Data-driven framing. 'Here's what retention does when we ship Feature X' is harder to argue with than 'we should ship Feature X.'

CEO arbitration when needed. For genuinely unresolvable disputes, CEO decides. Avoid deferring indefinitely.

Document decisions. Written rationale for major choices. Prevents re-litigation when memories differ.

AI PM as translator

The AI product leader's role is often translator between technical complexity and business implications. Fluency in both directions required.

Understand each exec's incentives. Their bonus structure, their board presentation, their team pressures.
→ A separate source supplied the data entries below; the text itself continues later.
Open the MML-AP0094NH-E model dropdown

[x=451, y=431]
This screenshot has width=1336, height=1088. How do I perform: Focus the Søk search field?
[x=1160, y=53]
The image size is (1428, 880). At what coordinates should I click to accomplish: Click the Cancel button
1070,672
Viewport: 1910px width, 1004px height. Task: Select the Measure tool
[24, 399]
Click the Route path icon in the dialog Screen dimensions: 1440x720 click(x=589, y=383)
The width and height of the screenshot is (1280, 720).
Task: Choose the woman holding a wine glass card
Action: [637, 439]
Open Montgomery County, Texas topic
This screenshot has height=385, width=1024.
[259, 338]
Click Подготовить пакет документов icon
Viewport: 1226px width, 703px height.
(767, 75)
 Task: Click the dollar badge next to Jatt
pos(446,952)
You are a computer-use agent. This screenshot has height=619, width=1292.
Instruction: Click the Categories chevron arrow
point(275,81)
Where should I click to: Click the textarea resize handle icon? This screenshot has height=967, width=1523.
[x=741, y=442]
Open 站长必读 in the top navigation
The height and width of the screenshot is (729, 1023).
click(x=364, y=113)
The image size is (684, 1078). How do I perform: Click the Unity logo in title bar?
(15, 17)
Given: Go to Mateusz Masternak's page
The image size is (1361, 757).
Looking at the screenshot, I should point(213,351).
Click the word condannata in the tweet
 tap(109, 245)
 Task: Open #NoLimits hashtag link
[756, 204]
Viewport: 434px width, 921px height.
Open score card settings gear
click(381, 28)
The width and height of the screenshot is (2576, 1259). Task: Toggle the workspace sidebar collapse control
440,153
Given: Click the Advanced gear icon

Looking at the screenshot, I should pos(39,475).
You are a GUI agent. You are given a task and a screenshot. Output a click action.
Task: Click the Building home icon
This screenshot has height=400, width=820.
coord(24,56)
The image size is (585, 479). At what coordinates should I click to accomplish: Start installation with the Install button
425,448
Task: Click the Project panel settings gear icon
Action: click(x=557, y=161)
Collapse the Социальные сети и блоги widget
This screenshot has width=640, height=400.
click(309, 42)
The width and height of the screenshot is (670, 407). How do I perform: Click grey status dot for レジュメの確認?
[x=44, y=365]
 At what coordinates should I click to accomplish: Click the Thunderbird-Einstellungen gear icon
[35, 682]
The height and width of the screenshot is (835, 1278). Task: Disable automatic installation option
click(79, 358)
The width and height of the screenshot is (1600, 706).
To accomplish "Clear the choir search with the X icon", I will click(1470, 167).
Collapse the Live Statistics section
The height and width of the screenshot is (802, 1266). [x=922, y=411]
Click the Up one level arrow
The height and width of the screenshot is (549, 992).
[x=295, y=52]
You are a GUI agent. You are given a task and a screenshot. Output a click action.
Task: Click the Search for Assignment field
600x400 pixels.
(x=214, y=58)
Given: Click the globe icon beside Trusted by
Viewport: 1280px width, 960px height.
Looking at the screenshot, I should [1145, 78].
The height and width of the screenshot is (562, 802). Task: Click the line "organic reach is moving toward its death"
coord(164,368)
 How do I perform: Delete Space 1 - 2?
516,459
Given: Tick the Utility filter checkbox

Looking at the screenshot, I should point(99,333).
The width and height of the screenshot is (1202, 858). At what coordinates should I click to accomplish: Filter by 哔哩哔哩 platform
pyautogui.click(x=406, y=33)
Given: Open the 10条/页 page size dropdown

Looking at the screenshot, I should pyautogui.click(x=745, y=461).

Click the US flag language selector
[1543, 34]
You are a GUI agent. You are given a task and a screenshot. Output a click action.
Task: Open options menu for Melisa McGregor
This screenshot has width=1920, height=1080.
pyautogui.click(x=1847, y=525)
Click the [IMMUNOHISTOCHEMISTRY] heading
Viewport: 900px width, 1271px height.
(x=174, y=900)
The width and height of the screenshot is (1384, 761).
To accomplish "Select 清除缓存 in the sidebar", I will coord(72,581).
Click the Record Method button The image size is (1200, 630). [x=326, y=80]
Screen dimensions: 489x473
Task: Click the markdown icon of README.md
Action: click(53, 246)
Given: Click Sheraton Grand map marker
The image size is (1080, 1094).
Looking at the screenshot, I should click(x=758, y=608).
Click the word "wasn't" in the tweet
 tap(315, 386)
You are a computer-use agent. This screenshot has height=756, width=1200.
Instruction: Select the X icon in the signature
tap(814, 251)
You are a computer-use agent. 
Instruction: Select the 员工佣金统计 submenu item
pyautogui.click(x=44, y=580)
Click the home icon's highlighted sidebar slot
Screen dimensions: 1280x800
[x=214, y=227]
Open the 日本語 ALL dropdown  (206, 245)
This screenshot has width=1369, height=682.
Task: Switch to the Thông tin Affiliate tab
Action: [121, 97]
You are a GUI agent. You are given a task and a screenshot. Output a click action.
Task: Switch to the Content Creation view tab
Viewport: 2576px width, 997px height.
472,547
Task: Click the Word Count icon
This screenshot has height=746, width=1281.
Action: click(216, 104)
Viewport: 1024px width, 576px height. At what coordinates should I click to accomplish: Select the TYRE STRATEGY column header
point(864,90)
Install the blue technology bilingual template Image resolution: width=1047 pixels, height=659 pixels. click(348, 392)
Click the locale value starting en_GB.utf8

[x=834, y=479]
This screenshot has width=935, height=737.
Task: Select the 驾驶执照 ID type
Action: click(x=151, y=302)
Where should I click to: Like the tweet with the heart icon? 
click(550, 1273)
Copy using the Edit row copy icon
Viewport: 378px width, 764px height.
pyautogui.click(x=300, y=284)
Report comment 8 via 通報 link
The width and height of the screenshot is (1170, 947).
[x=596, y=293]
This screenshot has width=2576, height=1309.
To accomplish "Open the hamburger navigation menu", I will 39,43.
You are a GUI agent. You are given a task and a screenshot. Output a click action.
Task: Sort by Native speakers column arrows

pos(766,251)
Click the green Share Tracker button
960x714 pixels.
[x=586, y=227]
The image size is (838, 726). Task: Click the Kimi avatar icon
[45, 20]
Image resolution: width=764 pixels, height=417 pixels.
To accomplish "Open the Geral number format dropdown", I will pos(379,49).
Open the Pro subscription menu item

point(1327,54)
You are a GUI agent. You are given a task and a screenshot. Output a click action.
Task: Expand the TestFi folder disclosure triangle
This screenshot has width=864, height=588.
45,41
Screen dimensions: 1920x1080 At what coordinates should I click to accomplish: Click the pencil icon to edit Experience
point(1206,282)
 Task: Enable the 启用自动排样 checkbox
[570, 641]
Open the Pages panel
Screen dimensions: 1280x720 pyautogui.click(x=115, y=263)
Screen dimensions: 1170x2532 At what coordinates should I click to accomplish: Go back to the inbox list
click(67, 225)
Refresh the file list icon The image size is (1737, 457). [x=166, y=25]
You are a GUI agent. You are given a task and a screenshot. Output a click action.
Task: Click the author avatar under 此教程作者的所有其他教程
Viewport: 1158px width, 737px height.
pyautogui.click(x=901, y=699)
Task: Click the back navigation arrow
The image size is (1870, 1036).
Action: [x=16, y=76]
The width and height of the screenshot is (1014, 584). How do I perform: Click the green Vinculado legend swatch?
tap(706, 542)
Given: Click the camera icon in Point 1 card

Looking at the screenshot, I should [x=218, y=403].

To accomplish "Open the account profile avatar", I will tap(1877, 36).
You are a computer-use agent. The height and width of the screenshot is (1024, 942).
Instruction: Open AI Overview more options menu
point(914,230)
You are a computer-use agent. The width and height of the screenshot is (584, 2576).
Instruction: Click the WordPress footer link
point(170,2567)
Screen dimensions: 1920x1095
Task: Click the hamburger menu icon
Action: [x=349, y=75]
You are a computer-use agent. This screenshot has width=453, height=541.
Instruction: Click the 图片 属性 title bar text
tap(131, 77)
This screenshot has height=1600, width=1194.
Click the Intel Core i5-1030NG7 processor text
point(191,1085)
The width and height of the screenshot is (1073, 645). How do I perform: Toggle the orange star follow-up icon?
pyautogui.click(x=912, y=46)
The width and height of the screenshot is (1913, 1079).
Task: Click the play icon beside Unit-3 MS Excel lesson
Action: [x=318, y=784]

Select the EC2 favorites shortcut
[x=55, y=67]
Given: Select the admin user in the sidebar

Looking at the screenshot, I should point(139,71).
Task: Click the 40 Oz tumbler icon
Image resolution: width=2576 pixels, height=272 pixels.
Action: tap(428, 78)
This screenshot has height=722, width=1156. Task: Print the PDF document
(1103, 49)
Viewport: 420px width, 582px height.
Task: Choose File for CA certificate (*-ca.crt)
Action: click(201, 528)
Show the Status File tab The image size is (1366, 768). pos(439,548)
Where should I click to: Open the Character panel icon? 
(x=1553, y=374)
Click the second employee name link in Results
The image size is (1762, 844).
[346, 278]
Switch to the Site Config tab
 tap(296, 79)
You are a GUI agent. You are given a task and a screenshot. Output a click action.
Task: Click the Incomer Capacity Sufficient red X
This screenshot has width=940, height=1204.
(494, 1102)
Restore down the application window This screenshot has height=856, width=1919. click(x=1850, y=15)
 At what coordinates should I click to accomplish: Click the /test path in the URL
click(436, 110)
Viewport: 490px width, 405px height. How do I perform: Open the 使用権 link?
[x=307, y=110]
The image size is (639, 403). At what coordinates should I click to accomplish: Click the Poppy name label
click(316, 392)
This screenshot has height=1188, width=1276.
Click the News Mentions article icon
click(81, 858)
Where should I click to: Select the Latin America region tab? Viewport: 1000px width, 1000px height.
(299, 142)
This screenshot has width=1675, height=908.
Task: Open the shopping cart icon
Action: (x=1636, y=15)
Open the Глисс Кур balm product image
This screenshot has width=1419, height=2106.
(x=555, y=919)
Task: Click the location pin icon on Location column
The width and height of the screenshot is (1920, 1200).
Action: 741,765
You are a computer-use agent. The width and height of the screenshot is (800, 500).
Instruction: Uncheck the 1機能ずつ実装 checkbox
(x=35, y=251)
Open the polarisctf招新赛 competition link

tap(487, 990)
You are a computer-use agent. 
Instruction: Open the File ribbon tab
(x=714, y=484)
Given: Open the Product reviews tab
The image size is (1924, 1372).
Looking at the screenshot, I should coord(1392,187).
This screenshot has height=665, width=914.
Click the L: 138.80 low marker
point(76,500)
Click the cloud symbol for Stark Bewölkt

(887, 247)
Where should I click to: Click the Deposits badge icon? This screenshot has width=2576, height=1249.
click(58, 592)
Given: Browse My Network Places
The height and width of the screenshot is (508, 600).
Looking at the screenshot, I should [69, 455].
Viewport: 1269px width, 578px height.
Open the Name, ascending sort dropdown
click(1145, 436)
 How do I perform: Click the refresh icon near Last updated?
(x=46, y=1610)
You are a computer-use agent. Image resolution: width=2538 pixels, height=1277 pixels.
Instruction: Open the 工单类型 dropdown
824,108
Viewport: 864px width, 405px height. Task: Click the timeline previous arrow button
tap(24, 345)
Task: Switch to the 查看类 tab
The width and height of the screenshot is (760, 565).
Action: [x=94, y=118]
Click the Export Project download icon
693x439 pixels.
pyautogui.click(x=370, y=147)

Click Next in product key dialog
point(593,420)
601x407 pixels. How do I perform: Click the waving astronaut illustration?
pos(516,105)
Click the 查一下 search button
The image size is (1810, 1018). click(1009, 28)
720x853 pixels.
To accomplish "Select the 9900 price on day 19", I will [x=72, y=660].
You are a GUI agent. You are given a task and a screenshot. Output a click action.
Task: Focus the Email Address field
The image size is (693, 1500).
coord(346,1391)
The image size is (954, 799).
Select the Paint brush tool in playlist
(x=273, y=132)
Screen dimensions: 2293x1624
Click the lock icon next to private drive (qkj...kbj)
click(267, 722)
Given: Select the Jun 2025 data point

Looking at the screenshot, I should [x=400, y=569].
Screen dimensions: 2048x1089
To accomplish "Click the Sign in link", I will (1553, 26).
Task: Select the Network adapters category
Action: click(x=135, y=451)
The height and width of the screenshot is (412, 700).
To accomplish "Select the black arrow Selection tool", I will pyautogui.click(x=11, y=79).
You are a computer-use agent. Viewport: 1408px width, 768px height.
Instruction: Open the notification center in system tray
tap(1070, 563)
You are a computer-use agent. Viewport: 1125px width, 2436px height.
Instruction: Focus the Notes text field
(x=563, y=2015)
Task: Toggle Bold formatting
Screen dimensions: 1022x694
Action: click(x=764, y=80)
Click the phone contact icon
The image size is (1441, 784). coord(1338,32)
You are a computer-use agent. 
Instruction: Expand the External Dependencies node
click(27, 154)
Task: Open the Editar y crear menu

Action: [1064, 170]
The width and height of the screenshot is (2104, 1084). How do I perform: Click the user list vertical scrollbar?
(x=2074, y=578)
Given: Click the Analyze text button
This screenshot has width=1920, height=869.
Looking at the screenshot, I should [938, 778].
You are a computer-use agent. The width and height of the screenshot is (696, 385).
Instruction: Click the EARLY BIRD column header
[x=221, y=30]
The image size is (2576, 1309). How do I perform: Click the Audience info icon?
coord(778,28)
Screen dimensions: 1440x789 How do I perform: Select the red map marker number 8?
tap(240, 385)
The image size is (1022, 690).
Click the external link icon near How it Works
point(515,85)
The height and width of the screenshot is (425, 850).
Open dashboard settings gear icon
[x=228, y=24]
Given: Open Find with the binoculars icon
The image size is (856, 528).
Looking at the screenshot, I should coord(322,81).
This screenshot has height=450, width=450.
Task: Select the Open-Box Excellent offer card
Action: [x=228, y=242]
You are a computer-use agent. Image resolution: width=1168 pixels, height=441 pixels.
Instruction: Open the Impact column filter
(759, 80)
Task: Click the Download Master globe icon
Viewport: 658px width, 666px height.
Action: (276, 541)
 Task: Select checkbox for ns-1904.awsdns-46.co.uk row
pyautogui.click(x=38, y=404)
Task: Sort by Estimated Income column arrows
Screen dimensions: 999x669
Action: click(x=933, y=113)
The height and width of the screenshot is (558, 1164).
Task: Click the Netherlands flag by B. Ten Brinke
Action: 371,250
Alignment is easier when you understand what they're optimizing for.

Credibility earned across functions. Technical credibility with CTO, financial credibility with CFO, customer credibility with CMO. Takes time.

Communication rhythms

Weekly: written updates to exec staff. Brief, scannable, actionable.

Monthly: one-on-ones with each exec. Address concerns in their lens, share information they need.

Quarterly: formal exec review. Deeper dive; rebaseline on priorities.

Ad hoc: significant news (major competitive event, regulatory change, internal issue). Proactive communication; execs hate being surprised.

Common mistakes

Over-consulting. Excessive consensus seeking paralyzes. Decisions happen; consulting isn't always necessary or helpful.

Information hoarding. Information is currency. Withholding damages trust. Default to transparency.

Taking sides in exec disputes. AI leader caught between CFO and CTO should advocate for decision, not pick a team.

Ignoring organizational politics. Real. Understand without being cynical about it.

Building trust over time

Predict and deliver. Say what you'll do; do it. Accuracy of forecasts is trust signal.

Acknowledge trade-offs honestly. Every decision has costs. Pretending otherwise undermines trust.

Give credit generously; take blame. Leadership 101 applies to AI leadership too.

Be useful to each exec. Information they need, introductions they want, problems you can help with. Bi-directional relationships endure.